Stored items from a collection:
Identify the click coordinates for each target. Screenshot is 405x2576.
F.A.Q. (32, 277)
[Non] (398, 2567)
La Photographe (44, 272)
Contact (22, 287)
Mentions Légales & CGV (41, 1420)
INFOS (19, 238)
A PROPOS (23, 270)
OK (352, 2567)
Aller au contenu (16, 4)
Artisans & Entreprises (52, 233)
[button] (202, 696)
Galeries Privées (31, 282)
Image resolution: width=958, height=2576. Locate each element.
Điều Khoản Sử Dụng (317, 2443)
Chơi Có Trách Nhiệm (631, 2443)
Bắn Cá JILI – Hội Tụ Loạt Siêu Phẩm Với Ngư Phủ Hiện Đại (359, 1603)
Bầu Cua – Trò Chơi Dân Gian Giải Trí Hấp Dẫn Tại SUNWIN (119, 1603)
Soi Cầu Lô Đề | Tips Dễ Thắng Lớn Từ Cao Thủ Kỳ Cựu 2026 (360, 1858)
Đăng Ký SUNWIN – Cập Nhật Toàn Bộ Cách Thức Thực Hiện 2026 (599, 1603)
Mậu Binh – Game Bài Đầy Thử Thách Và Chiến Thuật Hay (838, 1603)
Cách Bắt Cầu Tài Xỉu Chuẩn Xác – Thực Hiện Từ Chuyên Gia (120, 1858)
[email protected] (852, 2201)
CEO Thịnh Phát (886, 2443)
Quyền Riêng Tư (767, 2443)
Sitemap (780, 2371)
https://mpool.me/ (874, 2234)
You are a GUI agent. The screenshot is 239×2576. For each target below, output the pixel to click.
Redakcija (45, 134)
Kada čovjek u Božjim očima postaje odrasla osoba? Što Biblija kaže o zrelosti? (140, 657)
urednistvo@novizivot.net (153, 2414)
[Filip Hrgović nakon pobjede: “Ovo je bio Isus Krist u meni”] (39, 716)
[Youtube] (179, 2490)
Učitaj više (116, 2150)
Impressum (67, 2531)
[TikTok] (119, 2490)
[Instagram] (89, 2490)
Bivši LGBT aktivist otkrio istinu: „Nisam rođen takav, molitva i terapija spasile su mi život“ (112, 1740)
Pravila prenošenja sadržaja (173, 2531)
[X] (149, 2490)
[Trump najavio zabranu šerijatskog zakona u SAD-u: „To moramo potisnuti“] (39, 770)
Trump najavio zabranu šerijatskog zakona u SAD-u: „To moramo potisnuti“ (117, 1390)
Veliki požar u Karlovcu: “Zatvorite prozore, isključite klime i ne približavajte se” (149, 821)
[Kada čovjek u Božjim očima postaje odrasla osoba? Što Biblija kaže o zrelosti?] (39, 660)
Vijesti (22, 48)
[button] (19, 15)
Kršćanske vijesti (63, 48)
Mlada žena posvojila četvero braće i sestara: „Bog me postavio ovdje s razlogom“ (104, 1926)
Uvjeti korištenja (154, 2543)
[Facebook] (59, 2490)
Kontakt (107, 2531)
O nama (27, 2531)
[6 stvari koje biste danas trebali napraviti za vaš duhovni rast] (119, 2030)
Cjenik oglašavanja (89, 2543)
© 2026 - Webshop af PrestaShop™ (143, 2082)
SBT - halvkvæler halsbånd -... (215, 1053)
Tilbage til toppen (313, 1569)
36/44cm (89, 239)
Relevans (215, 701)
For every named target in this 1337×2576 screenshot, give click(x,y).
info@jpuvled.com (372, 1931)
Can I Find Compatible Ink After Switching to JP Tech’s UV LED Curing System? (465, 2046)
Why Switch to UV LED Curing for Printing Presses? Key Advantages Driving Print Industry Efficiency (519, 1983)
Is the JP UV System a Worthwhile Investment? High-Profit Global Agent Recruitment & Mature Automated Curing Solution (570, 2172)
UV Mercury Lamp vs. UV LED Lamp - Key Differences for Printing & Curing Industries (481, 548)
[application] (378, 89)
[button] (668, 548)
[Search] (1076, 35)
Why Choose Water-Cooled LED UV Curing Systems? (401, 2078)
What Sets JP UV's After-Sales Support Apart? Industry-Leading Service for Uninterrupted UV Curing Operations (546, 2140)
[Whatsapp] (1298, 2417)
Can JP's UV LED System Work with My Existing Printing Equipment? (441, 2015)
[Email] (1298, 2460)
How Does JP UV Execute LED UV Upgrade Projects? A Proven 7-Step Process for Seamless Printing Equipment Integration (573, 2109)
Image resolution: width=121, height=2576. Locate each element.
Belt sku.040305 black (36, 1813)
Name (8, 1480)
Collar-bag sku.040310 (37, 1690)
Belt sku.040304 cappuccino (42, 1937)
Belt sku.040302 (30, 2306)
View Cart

* [Work order]:
Repeat the full set of records exactly.

* [Expected answer]:
Identify the click coordinates for each target. Screenshot is 405x2576.
F.A.Q. (32, 277)
[Non] (398, 2567)
La Photographe (44, 272)
Contact (22, 287)
Mentions Légales & CGV (41, 1420)
INFOS (19, 238)
A PROPOS (23, 270)
OK (352, 2567)
Aller au contenu (16, 4)
Artisans & Entreprises (52, 233)
[button] (202, 696)
Galeries Privées (31, 282)
Image resolution: width=958, height=2576. Locate each element.
Điều Khoản Sử Dụng (317, 2443)
Chơi Có Trách Nhiệm (631, 2443)
Bắn Cá JILI – Hội Tụ Loạt Siêu Phẩm Với Ngư Phủ Hiện Đại (359, 1603)
Bầu Cua – Trò Chơi Dân Gian Giải Trí Hấp Dẫn Tại SUNWIN (119, 1603)
Soi Cầu Lô Đề | Tips Dễ Thắng Lớn Từ Cao Thủ Kỳ Cựu 2026 (360, 1858)
Đăng Ký SUNWIN – Cập Nhật Toàn Bộ Cách Thức Thực Hiện 2026 (599, 1603)
Mậu Binh – Game Bài Đầy Thử Thách Và Chiến Thuật Hay (838, 1603)
Cách Bắt Cầu Tài Xỉu Chuẩn Xác – Thực Hiện Từ Chuyên Gia (120, 1858)
[email protected] (852, 2201)
CEO Thịnh Phát (886, 2443)
Quyền Riêng Tư (767, 2443)
Sitemap (780, 2371)
https://mpool.me/ (874, 2234)
You are a GUI agent. The screenshot is 239×2576. For each target below, output the pixel to click.
Redakcija (45, 134)
Kada čovjek u Božjim očima postaje odrasla osoba? Što Biblija kaže o zrelosti? (140, 657)
urednistvo@novizivot.net (153, 2414)
[Filip Hrgović nakon pobjede: “Ovo je bio Isus Krist u meni”] (39, 716)
[Youtube] (179, 2490)
Učitaj više (116, 2150)
Impressum (67, 2531)
[TikTok] (119, 2490)
[Instagram] (89, 2490)
Bivši LGBT aktivist otkrio istinu: „Nisam rođen takav, molitva i terapija spasile su mi život“ (112, 1740)
Pravila prenošenja sadržaja (173, 2531)
[X] (149, 2490)
[Trump najavio zabranu šerijatskog zakona u SAD-u: „To moramo potisnuti“] (39, 770)
Trump najavio zabranu šerijatskog zakona u SAD-u: „To moramo potisnuti“ (117, 1390)
Veliki požar u Karlovcu: “Zatvorite prozore, isključite klime i ne približavajte se” (149, 821)
[Kada čovjek u Božjim očima postaje odrasla osoba? Što Biblija kaže o zrelosti?] (39, 660)
Vijesti (22, 48)
[button] (19, 15)
Kršćanske vijesti (63, 48)
Mlada žena posvojila četvero braće i sestara: „Bog me postavio ovdje s razlogom“ (104, 1926)
Uvjeti korištenja (154, 2543)
[Facebook] (59, 2490)
Kontakt (107, 2531)
O nama (27, 2531)
[6 stvari koje biste danas trebali napraviti za vaš duhovni rast] (119, 2030)
Cjenik oglašavanja (89, 2543)
© 2026 - Webshop af PrestaShop™ (143, 2082)
SBT - halvkvæler halsbånd -... (215, 1053)
Tilbage til toppen (313, 1569)
36/44cm (89, 239)
Relevans (215, 701)
For every named target in this 1337×2576 screenshot, give click(x,y).
info@jpuvled.com (372, 1931)
Can I Find Compatible Ink After Switching to JP Tech’s UV LED Curing System? (465, 2046)
Why Switch to UV LED Curing for Printing Presses? Key Advantages Driving Print Industry Efficiency (519, 1983)
Is the JP UV System a Worthwhile Investment? High-Profit Global Agent Recruitment & Mature Automated Curing Solution (570, 2172)
UV Mercury Lamp vs. UV LED Lamp - Key Differences for Printing & Curing Industries (481, 548)
[application] (378, 89)
[button] (668, 548)
[Search] (1076, 35)
Why Choose Water-Cooled LED UV Curing Systems? (401, 2078)
What Sets JP UV's After-Sales Support Apart? Industry-Leading Service for Uninterrupted UV Curing Operations (546, 2140)
[Whatsapp] (1298, 2417)
Can JP's UV LED System Work with My Existing Printing Equipment? (441, 2015)
[Email] (1298, 2460)
How Does JP UV Execute LED UV Upgrade Projects? A Proven 7-Step Process for Seamless Printing Equipment Integration (573, 2109)
Image resolution: width=121, height=2576. Locate each element.
Belt sku.040305 black (36, 1813)
Name (8, 1480)
Collar-bag sku.040310 (37, 1690)
Belt sku.040304 cappuccino (42, 1937)
Belt sku.040302 (30, 2306)
View Cart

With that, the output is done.